— start of Material —

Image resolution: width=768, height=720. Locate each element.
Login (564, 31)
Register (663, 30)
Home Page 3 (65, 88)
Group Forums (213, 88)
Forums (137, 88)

— end of Material —
— start of Material —

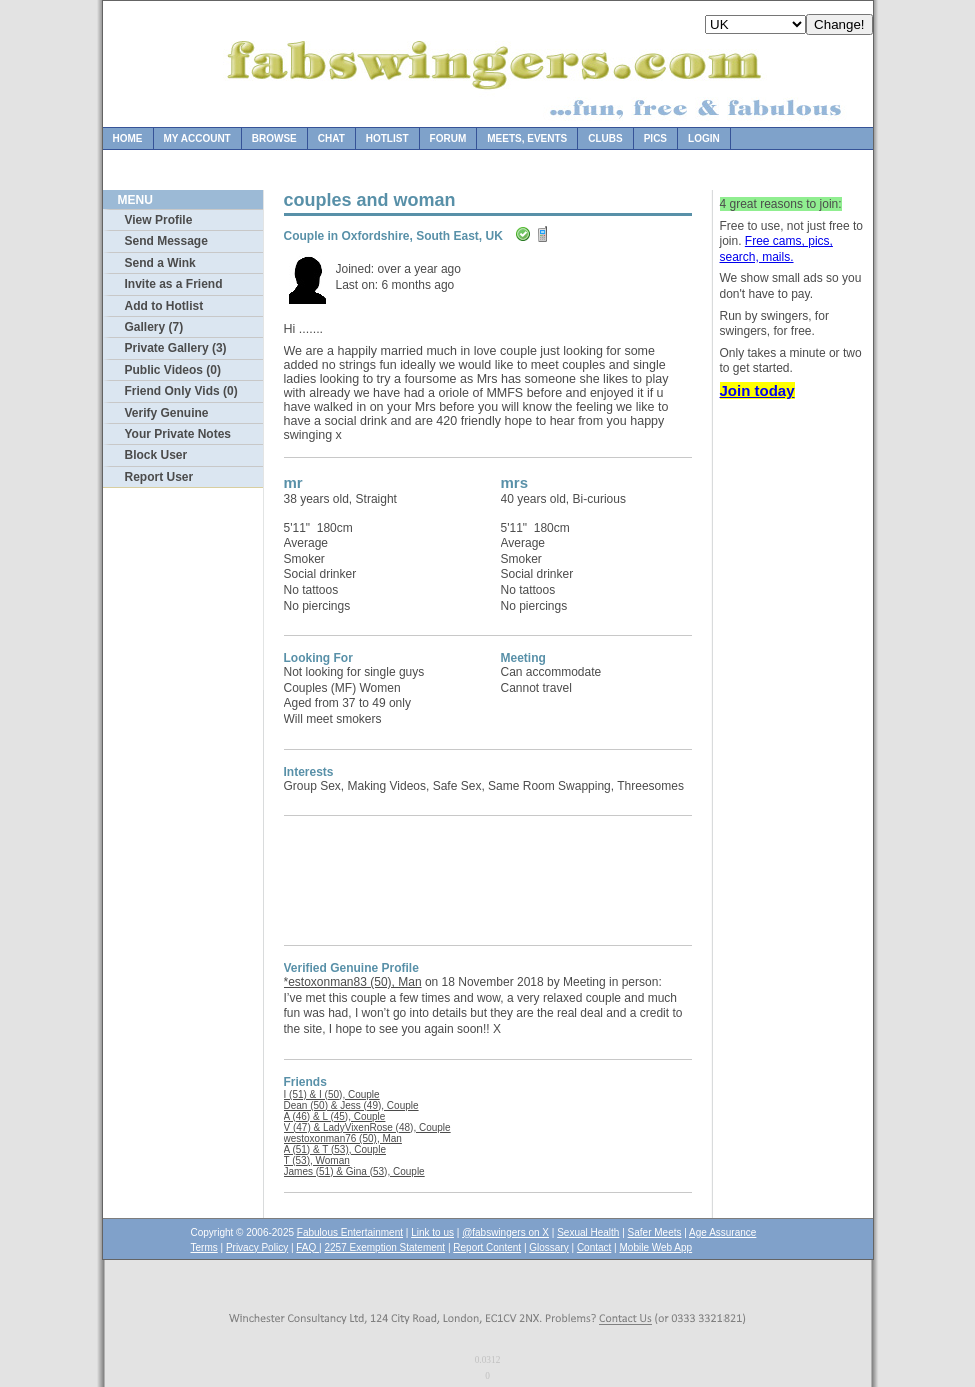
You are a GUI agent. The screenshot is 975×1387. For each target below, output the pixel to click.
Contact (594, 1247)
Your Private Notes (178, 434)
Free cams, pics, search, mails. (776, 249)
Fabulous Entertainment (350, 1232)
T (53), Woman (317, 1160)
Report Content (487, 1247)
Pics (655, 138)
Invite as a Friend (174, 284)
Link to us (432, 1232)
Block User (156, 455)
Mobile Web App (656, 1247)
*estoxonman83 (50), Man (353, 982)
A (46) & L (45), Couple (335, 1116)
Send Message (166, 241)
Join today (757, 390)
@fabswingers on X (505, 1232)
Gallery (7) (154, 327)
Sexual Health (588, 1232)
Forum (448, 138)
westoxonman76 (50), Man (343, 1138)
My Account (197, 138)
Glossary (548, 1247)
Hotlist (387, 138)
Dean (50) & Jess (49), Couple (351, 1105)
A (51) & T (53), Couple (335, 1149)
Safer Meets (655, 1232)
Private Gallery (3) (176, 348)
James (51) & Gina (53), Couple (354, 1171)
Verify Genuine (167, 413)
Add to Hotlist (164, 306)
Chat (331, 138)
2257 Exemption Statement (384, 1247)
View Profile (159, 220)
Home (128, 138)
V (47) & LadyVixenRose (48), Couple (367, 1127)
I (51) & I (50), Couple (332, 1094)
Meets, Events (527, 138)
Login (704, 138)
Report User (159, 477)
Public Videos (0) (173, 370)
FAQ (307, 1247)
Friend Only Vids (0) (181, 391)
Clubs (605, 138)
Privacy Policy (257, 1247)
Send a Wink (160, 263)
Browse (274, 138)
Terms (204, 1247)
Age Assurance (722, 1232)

— end of Material —

> _Work instructions_
Reproduce the records verbatim, from the line that contains "Image resolution: width=768, height=720." through the line that contains "Group Forums (213, 88)", with both of those lines included.

> _Complete answer_
Image resolution: width=768, height=720. Locate each element.
Login (564, 31)
Register (663, 30)
Home Page 3 (65, 88)
Group Forums (213, 88)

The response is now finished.